OPINION: The Buddhist Times

Since its creation in 1996, Buddha-Bar Paris has been using the name and image of Buddha in it’s Bars and Hotels throughout the world. Typically the franchises use large statues of Buddha in their Bars and around dance floors and in restaurants similar to a Buddhist temple.

What makes the use of Buddha’s image in these bars most insulting to Buddhists around the world is that Buddhism does not support the consumption of alcohol.
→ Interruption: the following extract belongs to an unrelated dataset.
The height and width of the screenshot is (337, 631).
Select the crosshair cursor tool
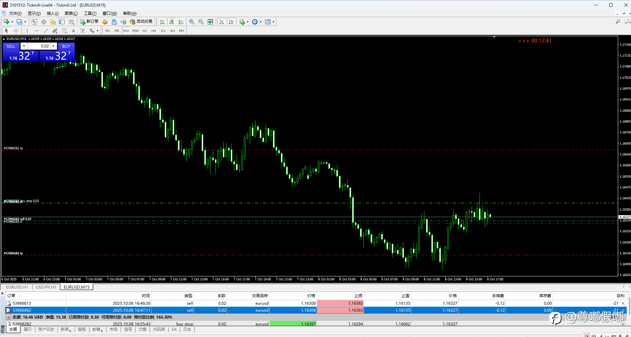coord(16,31)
So to use the Buddha’s image as decoration to promote the consumption and sale of alcohol and as a prop on dance floors and in restaurants is especially disrespectful and hurtful to Buddhists.

Now comes a further insult with the Buddha-Bar franchise opening the Siddhartha Lounge at Waldorf Astoria Ras Al Khaimah. (Siddhartha Gautama being the full name of Buddha).

According to the Knowing Buddha Organisation in Thailand what the Buddha-Bar franchise is doing is not only disrespectful but it is immoral. The foundation points out that “Respect is Common Sense”.

Buddhists feel hurt by the misuse of the name and image of their father, as people of other faiths would be if the image of Christ or Mohammad were used to promote bars and nightclubs.

The Buddha–Bar, restaurant, and hotel franchise created by French-Romanian restaurateur Raymond Vișan and DJ and interior designer Claude Challe, with its original location having opened in Paris, France in 1996.

Raymond Vișan, according to Wikipedia, had the idea of establishing the chain of restaurants and bars which came from his fascination with the Orient. However at the age of 60 Visan suddenly died of terminal cancer. The franchise was continued by co-founder Claude Challe and Vișan’s wife Tarja, who took over the reins of the Buddha Bar franchise upon Vișan death.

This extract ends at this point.